# ACTIVITY LIST:
A) Write out the stretch of the column on justice below from "It is a duty" through "righteousness and equity.".
B) In the column on justice below, which anniversary celebration did Nigerian leaders speak at?
C) Name every person mentioned in the column on justice below, including its author.

EXTRACT START

2023: Time To Embrace Justice For Peace


New Telegraph Back Page of Thursday, 

October 7, 2021

 

By Ike Abonyi 

 

“Justice is the constant and perpetual will to allot to every man his due.” ––Ulpian

 

There is a truth staring us in the face that everybody is dodging in this country as we march towards 2023? It’s the fact that the South East region deserve to have the Presidency by 2023 and this fact is supported by empirical and verifiable evidence. Even as bloodletting occasioned by injustice goes on in the South-East, let us be reminded of the American writer, Lois Mc- Master Bujold, who said “The dead cannot cry out for justice.

It is a duty of the living to do so for them.” Justice is on everybody’s lips. Its absence is the main cause of Nigeria’s socio-political ills. Everyone, including the oppressors, is crying for justice. But nobody is putting it into practice.

In the Nigerian context, justice means different things to different people, not fairness or just behaviour and respect for people as largely defined. Justice as a civilised concept demands that people behave in a way that is fair and equitable to all concerned. In another stance, justice is doing to people the good you are expecting of them. Justice is interwoven with righteousness and equity.

The real reason justice is eluding us in this country is that we are flagrantly abusing it. Hardly is anyone who is talking about justice in Nigeria not speaking from the two sides of the mouth, an indication that they are not sincere. Virtually every Nigerian leader who spoke during the 61st Independence anniversary celebration hit the nail on the head, recognizing that lack of justice and equity is at the core of Nigeria’s malaise. But none were bold enough to call the devil by its proper name, the demon, to shame it. If we all know this, why are we not solving our problems by confronting them sincerely and pragmatically?

EXTRACT END
DATASET EXTRACT START

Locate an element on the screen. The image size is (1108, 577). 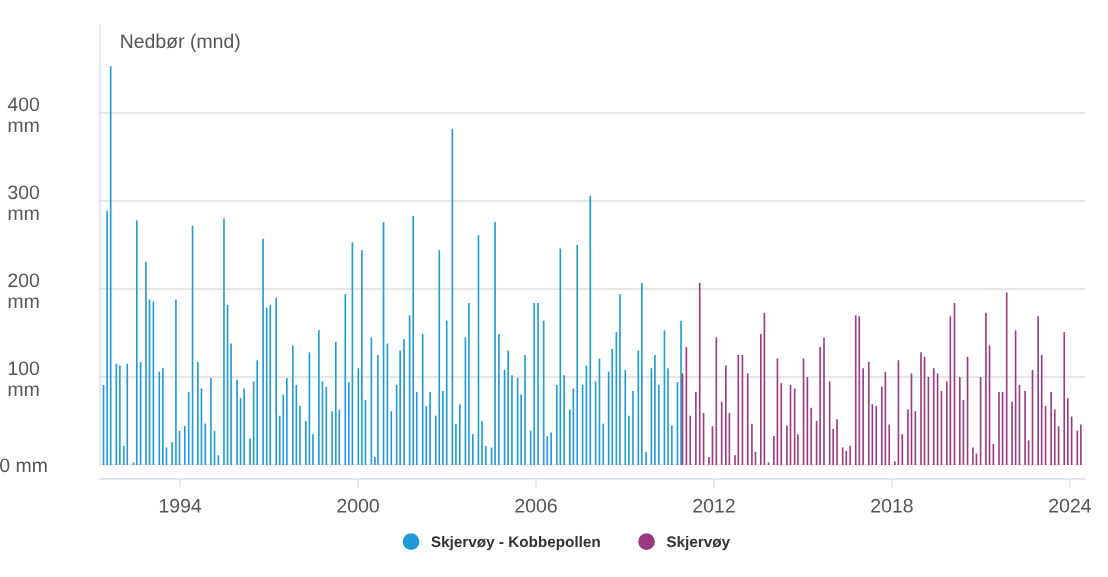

DATASET EXTRACT END

# RESPONSE LIST:
A)
It is a duty of the living to do so for them.” Justice is on everybody’s lips. Its absence is the main cause of Nigeria’s socio-political ills. Everyone, including the oppressors, is crying for justice. But nobody is putting it into practice.

In the Nigerian context, justice means different things to different people, not fairness or just behaviour and respect for people as largely defined. Justice as a civilised concept demands that people behave in a way that is fair and equitable to all concerned. In another stance, justice is doing to people the good you are expecting of them. Justice is interwoven with righteousness and equity.

B) The 61st Independence anniversary celebration.

C) Ike Abonyi, Ulpian, Lois Mc- Master Bujold